- WHAT THE TASK ASKS
In the material below, pictures must be dropped. Repeat exactly, and only, the lines from the line with "Task: Choose Paramètres" to the line with "The image size", both ends included.

- DATA SHOWN
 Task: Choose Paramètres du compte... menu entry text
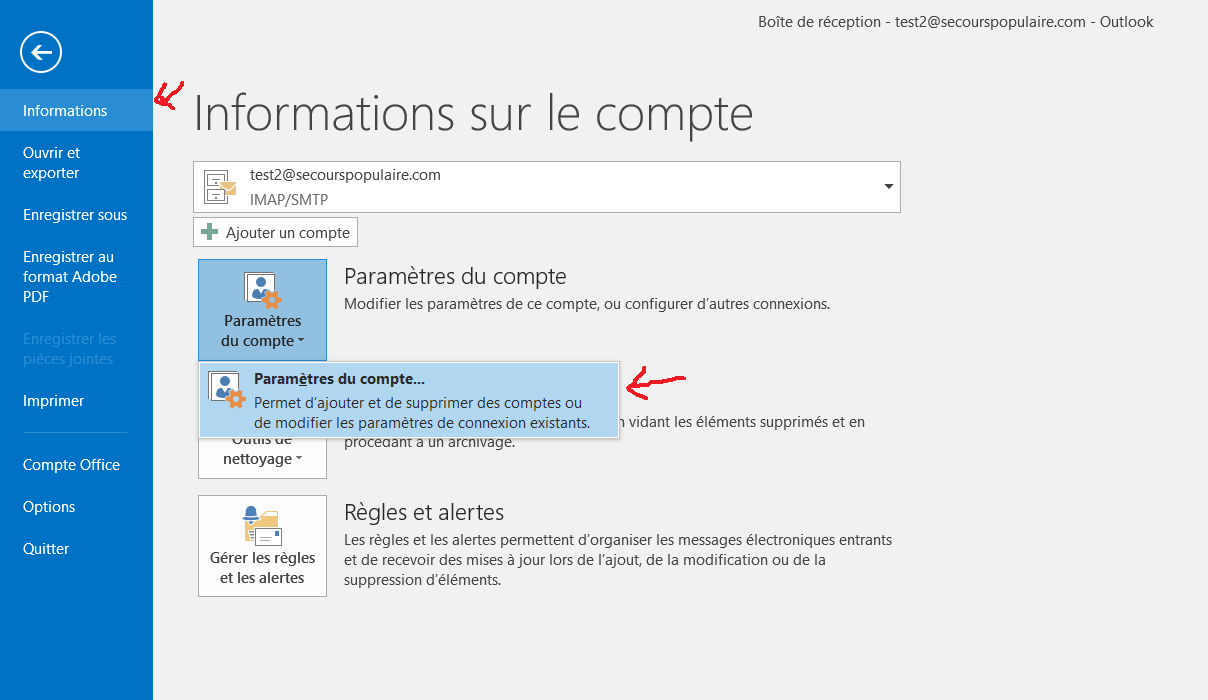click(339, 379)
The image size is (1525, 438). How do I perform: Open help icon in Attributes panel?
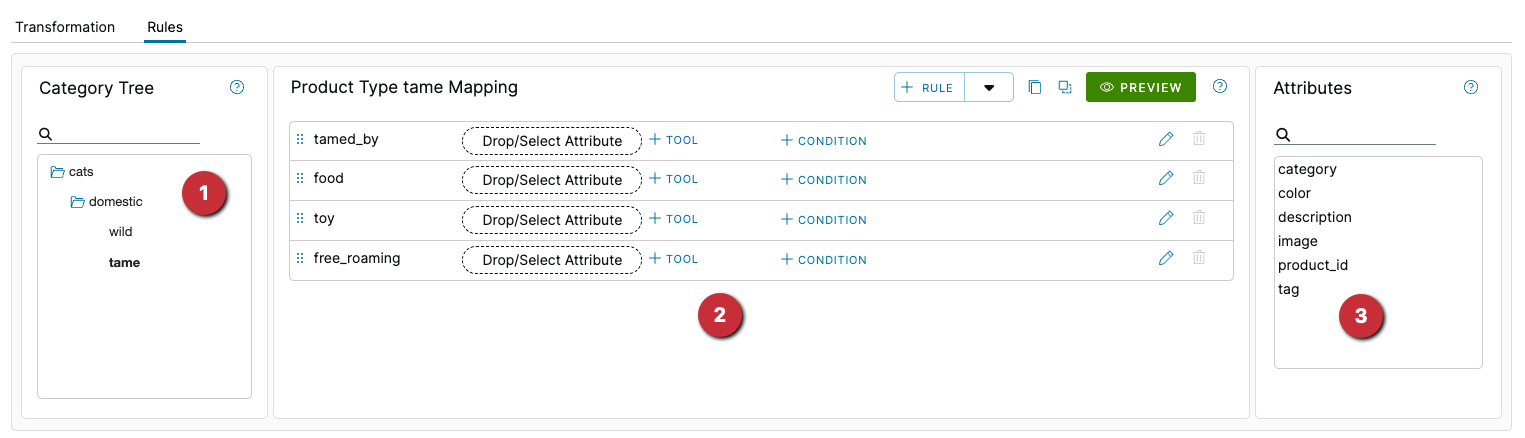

* * *

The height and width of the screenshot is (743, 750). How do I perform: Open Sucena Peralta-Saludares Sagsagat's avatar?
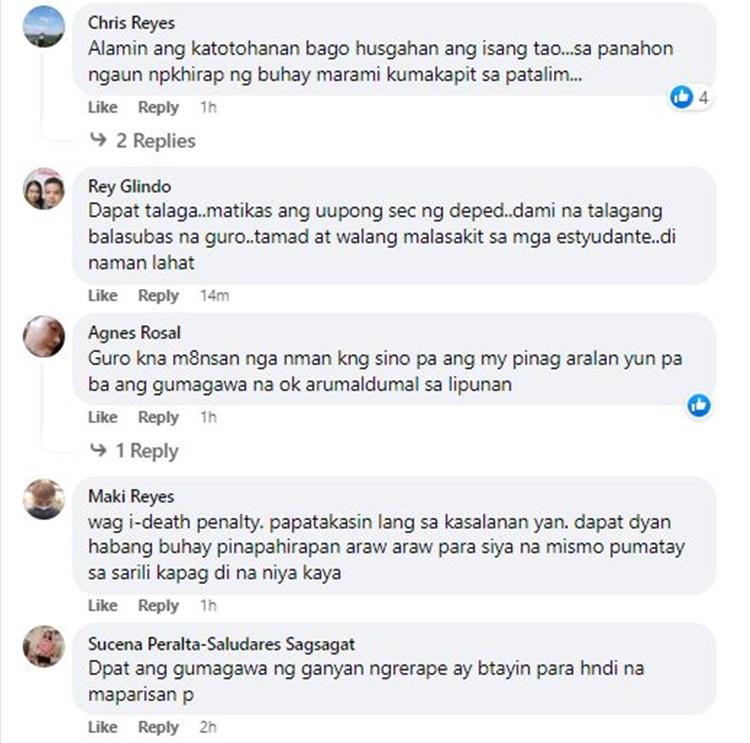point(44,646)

- ANSWER BOX
 Task: Choose Paramètres du compte... menu entry text
click(339, 379)
The image size is (1525, 438). How do I perform: Open help icon in Attributes panel?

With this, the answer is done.